How to Benchmark Anything with Time, Hyperfine, and More

A close-up of a hand with a pen analyzing data on colorful bar and line charts on paper.
A close-up of a hand with a pen analyzing data on colorful bar and line charts on paper.

How to Benchmark Anything with Time, Hyperfine, and More

Performance is paramount. Whether you’re a developer optimizing a critical algorithm, a system administrator troubleshooting a slow server, or a user curious about the efficiency of two competing command-line tools, understanding how to accurately measure execution time and resource consumption is an invaluable skill.

This post will guide you through the essentials of benchmarking, starting with the simplest tools and progressing to sophisticated statistical approaches and in-depth profiling. Our goal is to equip you with the knowledge to perform reliable, repeatable measurements and derive meaningful insights.

Why Benchmark Anything?

Before we dive into the “how,” let’s quickly address the “why”:

  • Identify Bottlenecks: Pinpoint the exact parts of your code or system that are slowing things down.
  • Validate Optimizations: Confirm that your changes actually improve performance, rather than just increasing complexity.
  • Compare Alternatives: Objectively decide between different algorithms, libraries, or system configurations.
  • Prevent Regressions: Integrate performance tests into your continuous integration (CI) pipeline to catch slowdowns before they reach production.
  • Understand System Behavior: Gain a deeper understanding of how your software interacts with hardware and the operating system.

Reliable benchmarking isn’t just about getting a number; it’s about making informed decisions.

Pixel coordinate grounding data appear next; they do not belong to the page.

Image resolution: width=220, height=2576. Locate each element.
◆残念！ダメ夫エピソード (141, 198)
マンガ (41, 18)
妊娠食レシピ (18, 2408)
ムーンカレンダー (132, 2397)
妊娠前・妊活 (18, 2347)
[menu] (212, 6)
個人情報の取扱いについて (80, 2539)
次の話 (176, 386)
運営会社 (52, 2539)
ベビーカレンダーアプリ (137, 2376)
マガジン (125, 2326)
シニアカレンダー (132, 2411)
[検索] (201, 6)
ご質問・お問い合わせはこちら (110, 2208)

The Humble time Command: Quick and Dirty

Almost every Unix-like system comes with the time command, which is the simplest way to measure how long a command takes to execute.

How it Works

Simply prepend time to any command you want to measure:

time your_command_here

After your_command_here finishes, time will print a summary of the resources used. While its exact output can vary depending on your shell (bash, zsh, etc.) and the specific time utility (there’s a built-in shell time and a separate /usr/bin/time), the core metrics are usually:

  • real (or elapsed): This is the wall-clock time, from when the command started to when it finished. It includes time spent waiting for I/O, other processes, or anything else that contributes to the total elapsed duration. This is typically what a user experiences.
  • user: The amount of CPU time spent executing in user mode (i.e., running your program’s code, not system calls).
  • sys: The amount of CPU time spent executing in kernel mode on behalf of your program (i.e., performing system calls like reading files, network operations, etc.).

Example:

Let’s time a simple sleep command:

$ time sleep 1

real    0m1.002s
user    0m0.000s
sys     0m0.001s

Here, real is just over 1 second, as expected. user and sys times are negligible because sleep spends most of its time waiting, not actively computing.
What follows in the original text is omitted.